My Dad and a friend butchered 5 pigs a couple weeks ago, and I mentioned to cut out the bellies and I will cure and smoke them.
I rubbed them with sea salt and maple sugar a couple weeks ago. Smoked them yesterday. Turned out quite tasty! The belly pictured is 8lb.
Here are some pictures for proof
Congrats…home made bacon is the best, hands down. Haven’t made American style bacon in a few months, but did up some pancetta last week, and am going to do some Irish style in a couple weeks.
Yum.
I did that about 35 years ago. Back in my heavy hippie days a friend and I figured we should be in touch with where our food came from so we raised, slaughtered and butchered a pig by ourselves. The meat was incredible, but once was enough for me.
Tubercle used to trade on CBOT ,CME & NYME; cotton, corn, sugar, soybeans,& Canadian dollars. IIRC, sow bellies are actually traded on CME (Chicago Mercantile Exchange).
Don’t do this with the grocery money. Its like going to the track. If you can’t afford to lose it, don’t bet it.
Tubercle started out with $10,000 in the account and 5 years later ended up with $9,800 in the account. At one time it was up 9x and another time it was 1/2.
It was actually fun and I learned a lot. Lost a little sleep from time-to-time ;D
I’m not a gambler - I lack the patience and get bored too easily. I was a favorite with guys I worked with who liked to start off their keg parties with Texas Holdem - after a few hands I’d go all in just so I could go do something else. It was only a $5 buy in anyway :) If I’m gambling I expect to lose, and I do lose, so I don’t do it.

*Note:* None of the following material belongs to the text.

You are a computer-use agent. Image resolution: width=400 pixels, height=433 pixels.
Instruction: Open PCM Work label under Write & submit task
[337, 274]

I still want to get a pork belly and make bacon though, so back to my original question . . . is it really as easy as rubbing it with a mix for a few days, then smoking it? That’s it? No aging or anything? I’ll go do some reading, just wondering how the OP, onthekeg, did it.
There are plenty of ways to make bacon! A book on curing/smoking/charcuterie is a great starting point though.
Curing, I guess the big question is whether to do it salt-only, or to use something with nitrates/nitrites (curing salts), or a more complex sugar/salt/nitrate blend which is probably more common.
Smoking…well, cold smoking, hot smoking, somewhere in between? It’s a bit tricky. I guess it also depends whether you want it smoked and ready to eat, or smoked and ready to cook.
The last step of aging and/or drying is probably reserved for the more European varieties of bacon such as slanina and (I think?) pancetta (I get that and prosciutto confused). I love the balkan style bacon…slanina isn’t my favorite, though its good, but for eating “raw”, I do love a bit of smoked beef bacon. That is heavenly stuff.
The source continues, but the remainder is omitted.